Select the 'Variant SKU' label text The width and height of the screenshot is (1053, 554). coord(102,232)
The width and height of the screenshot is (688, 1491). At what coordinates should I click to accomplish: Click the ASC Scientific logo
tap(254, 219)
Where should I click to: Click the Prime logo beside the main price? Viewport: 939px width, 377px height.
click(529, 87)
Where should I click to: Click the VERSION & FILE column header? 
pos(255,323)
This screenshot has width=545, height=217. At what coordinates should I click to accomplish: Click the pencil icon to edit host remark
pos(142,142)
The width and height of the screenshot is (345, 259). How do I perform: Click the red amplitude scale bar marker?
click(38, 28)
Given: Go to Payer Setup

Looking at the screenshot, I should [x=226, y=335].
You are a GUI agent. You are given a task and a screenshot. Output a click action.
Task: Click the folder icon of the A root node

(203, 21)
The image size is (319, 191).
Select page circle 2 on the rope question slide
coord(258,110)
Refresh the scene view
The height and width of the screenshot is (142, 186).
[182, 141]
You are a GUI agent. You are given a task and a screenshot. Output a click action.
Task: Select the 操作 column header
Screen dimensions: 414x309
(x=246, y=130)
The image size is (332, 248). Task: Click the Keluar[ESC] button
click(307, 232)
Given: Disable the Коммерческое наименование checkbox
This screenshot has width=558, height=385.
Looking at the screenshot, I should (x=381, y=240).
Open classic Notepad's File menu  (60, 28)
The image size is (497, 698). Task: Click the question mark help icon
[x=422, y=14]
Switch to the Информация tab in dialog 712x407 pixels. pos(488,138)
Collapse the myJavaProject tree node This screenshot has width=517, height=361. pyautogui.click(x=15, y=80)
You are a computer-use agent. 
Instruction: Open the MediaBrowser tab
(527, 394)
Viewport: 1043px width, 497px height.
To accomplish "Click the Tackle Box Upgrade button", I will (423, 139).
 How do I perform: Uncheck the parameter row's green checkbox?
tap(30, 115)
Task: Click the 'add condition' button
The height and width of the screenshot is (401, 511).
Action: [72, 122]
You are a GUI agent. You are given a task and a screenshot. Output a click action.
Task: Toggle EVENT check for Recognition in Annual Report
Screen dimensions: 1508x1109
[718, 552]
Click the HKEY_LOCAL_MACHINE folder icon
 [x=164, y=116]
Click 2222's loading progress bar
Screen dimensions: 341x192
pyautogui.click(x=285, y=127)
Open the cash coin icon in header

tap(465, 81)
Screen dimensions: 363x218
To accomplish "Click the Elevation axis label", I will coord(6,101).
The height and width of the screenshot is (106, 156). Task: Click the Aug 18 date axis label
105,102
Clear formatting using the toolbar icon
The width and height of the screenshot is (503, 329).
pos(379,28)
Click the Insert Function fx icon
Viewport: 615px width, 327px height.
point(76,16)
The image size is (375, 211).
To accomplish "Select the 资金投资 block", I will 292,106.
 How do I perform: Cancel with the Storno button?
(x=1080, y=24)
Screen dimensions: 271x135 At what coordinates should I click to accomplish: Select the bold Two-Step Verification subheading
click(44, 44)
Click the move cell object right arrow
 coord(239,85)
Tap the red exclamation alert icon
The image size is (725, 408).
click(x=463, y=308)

◇ ◇ ◇ ◇

--- WHAT IS BEING ASKED ---
Among the entries above, locate the lines containing "The image size is (319, 191)." and "You are a computer-use agent.", and transcribe exactly those two lines and all lines between.

--- TASK SOLUTION ---
The image size is (319, 191).
Select page circle 2 on the rope question slide
coord(258,110)
Refresh the scene view
The height and width of the screenshot is (142, 186).
[182, 141]
You are a GUI agent. You are given a task and a screenshot. Output a click action.
Task: Select the 操作 column header
Screen dimensions: 414x309
(x=246, y=130)
The image size is (332, 248). Task: Click the Keluar[ESC] button
click(307, 232)
Given: Disable the Коммерческое наименование checkbox
This screenshot has width=558, height=385.
Looking at the screenshot, I should (x=381, y=240).
Open classic Notepad's File menu  (60, 28)
The image size is (497, 698). Task: Click the question mark help icon
[x=422, y=14]
Switch to the Информация tab in dialog 712x407 pixels. pos(488,138)
Collapse the myJavaProject tree node This screenshot has width=517, height=361. pyautogui.click(x=15, y=80)
You are a computer-use agent. 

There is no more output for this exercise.